• _WHAT TO PRODUCE_
Repeat the data below verbatim, line for line, and leave the pictures out of your answer.

• _AVAILABLE RECORDS_
————

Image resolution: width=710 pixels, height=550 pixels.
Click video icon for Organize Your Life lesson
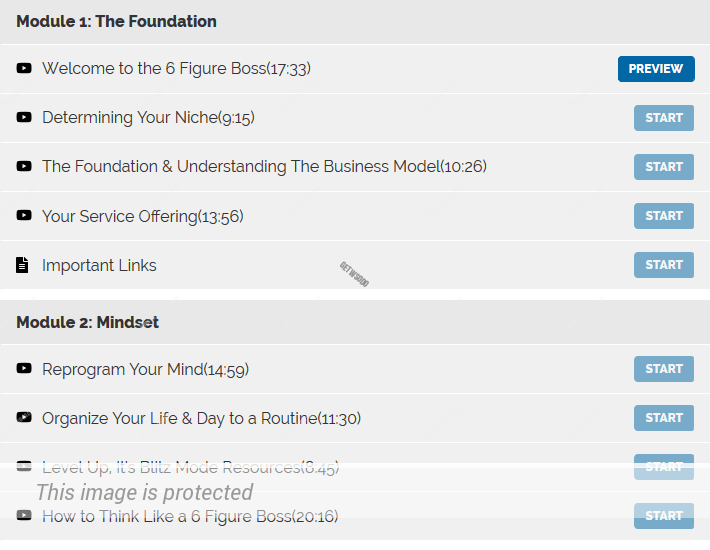coord(24,418)
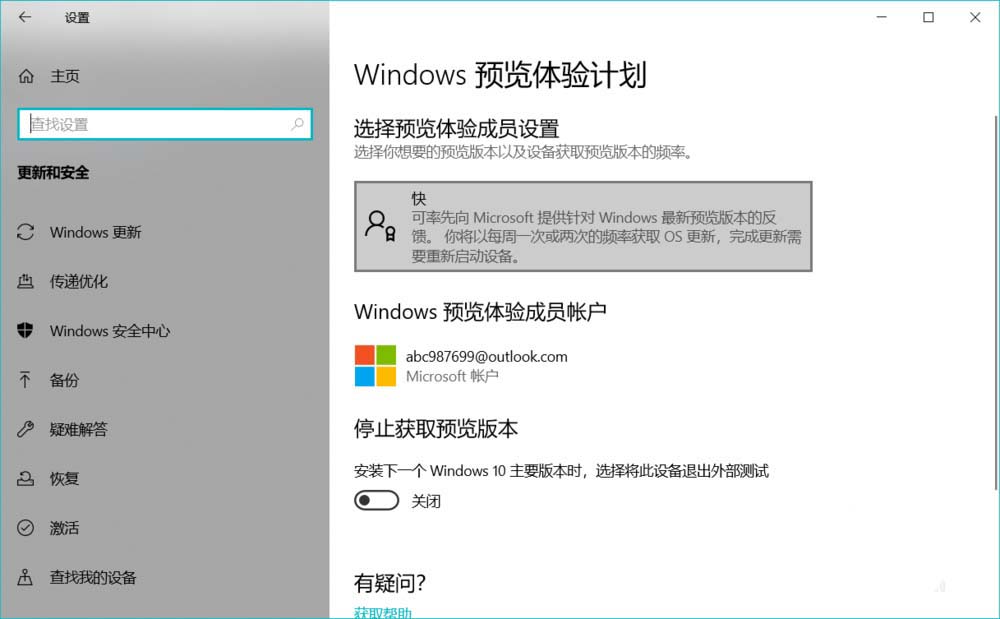Click the 查找我的设备 locator icon
Screen dimensions: 1000x619
26,577
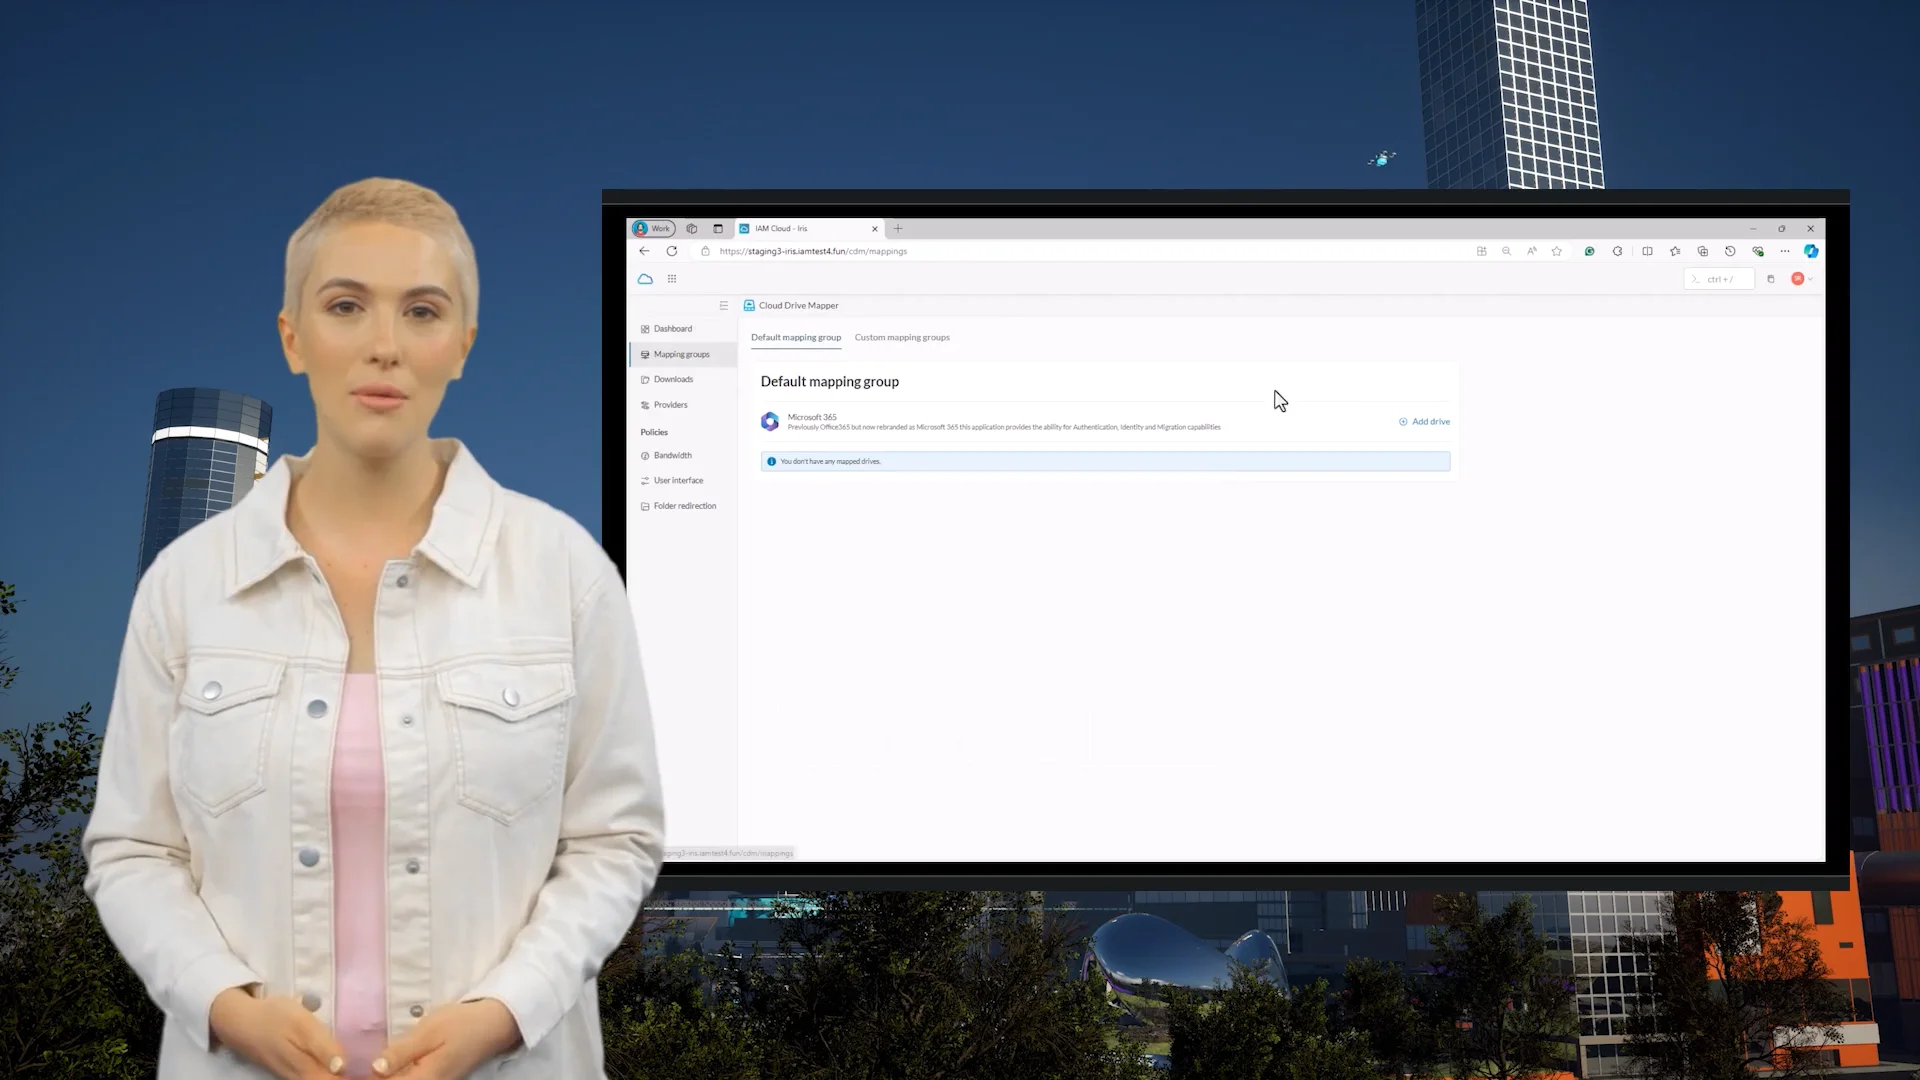The width and height of the screenshot is (1920, 1080).
Task: Click the ctrl + / command search box
Action: pyautogui.click(x=1720, y=280)
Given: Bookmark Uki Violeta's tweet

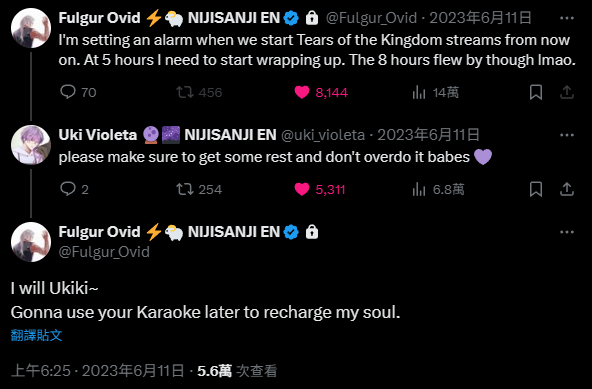Looking at the screenshot, I should [536, 189].
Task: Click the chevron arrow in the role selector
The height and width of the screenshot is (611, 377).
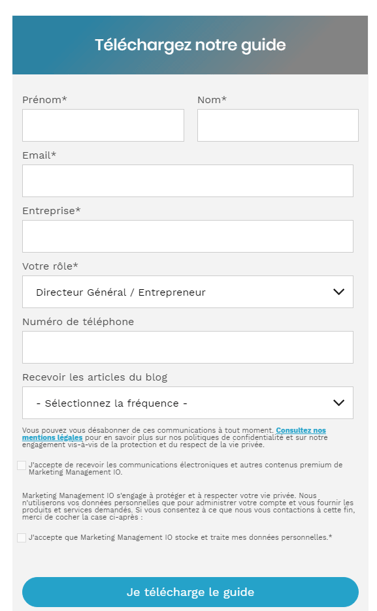Action: tap(339, 292)
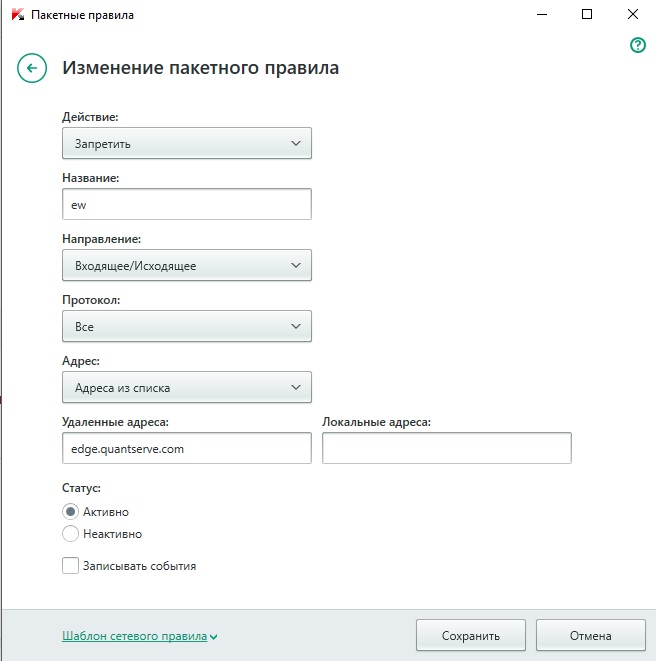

————

• _OUTPUT BELOW_
Image resolution: width=710 pixels, height=550 pixels.
Click video icon for Organize Your Life lesson
coord(24,418)
Click the 查找我的设备 locator icon
Screen dimensions: 1000x619
26,577
The width and height of the screenshot is (1920, 1080).
Task: Click the ctrl + / command search box
Action: pyautogui.click(x=1720, y=280)
Given: Bookmark Uki Violeta's tweet

Looking at the screenshot, I should [536, 189].
Task: Click the chevron arrow in the role selector
The height and width of the screenshot is (611, 377).
Action: tap(339, 292)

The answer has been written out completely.